LISTED ENTRIES:
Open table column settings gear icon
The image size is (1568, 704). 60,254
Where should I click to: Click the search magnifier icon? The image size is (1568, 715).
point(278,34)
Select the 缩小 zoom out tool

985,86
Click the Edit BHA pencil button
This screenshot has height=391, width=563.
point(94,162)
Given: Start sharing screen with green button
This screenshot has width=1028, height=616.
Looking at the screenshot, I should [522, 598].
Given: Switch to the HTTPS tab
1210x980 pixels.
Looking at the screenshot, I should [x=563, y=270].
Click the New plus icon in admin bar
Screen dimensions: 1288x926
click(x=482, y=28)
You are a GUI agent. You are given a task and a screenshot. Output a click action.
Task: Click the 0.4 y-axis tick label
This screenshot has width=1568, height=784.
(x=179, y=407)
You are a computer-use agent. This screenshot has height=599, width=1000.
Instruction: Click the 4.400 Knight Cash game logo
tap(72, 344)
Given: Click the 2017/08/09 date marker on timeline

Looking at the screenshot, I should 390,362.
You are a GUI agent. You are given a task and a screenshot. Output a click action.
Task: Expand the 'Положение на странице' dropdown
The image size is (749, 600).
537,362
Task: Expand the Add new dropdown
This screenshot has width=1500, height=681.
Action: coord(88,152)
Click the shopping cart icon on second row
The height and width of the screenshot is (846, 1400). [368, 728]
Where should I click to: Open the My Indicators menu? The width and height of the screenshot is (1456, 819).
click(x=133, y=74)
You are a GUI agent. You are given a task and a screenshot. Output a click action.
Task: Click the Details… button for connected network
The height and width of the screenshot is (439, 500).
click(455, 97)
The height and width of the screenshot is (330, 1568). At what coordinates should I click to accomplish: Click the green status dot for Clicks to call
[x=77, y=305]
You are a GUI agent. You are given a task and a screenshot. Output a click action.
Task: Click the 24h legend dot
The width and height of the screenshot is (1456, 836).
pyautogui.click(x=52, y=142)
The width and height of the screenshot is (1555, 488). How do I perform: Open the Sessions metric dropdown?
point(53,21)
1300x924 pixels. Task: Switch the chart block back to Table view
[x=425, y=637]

EXERCISE INSTRUCTIONS:
Please copy all of the material above exactly as it appears, line for line.

CORRECT ANSWER:
Open table column settings gear icon
The image size is (1568, 704). 60,254
Where should I click to: Click the search magnifier icon? The image size is (1568, 715).
point(278,34)
Select the 缩小 zoom out tool

985,86
Click the Edit BHA pencil button
This screenshot has height=391, width=563.
point(94,162)
Given: Start sharing screen with green button
This screenshot has width=1028, height=616.
Looking at the screenshot, I should [522, 598].
Given: Switch to the HTTPS tab
1210x980 pixels.
Looking at the screenshot, I should [x=563, y=270].
Click the New plus icon in admin bar
Screen dimensions: 1288x926
click(x=482, y=28)
You are a GUI agent. You are given a task and a screenshot. Output a click action.
Task: Click the 0.4 y-axis tick label
This screenshot has width=1568, height=784.
(x=179, y=407)
You are a computer-use agent. This screenshot has height=599, width=1000.
Instruction: Click the 4.400 Knight Cash game logo
tap(72, 344)
Given: Click the 2017/08/09 date marker on timeline

Looking at the screenshot, I should 390,362.
You are a GUI agent. You are given a task and a screenshot. Output a click action.
Task: Expand the 'Положение на странице' dropdown
The image size is (749, 600).
537,362
Task: Expand the Add new dropdown
This screenshot has width=1500, height=681.
Action: coord(88,152)
Click the shopping cart icon on second row
The height and width of the screenshot is (846, 1400). [368, 728]
Where should I click to: Open the My Indicators menu? The width and height of the screenshot is (1456, 819).
click(x=133, y=74)
You are a GUI agent. You are given a task and a screenshot. Output a click action.
Task: Click the Details… button for connected network
The height and width of the screenshot is (439, 500).
click(455, 97)
The height and width of the screenshot is (330, 1568). At what coordinates should I click to accomplish: Click the green status dot for Clicks to call
[x=77, y=305]
You are a GUI agent. You are given a task and a screenshot. Output a click action.
Task: Click the 24h legend dot
The width and height of the screenshot is (1456, 836).
pyautogui.click(x=52, y=142)
The width and height of the screenshot is (1555, 488). How do I perform: Open the Sessions metric dropdown?
point(53,21)
1300x924 pixels. Task: Switch the chart block back to Table view
[x=425, y=637]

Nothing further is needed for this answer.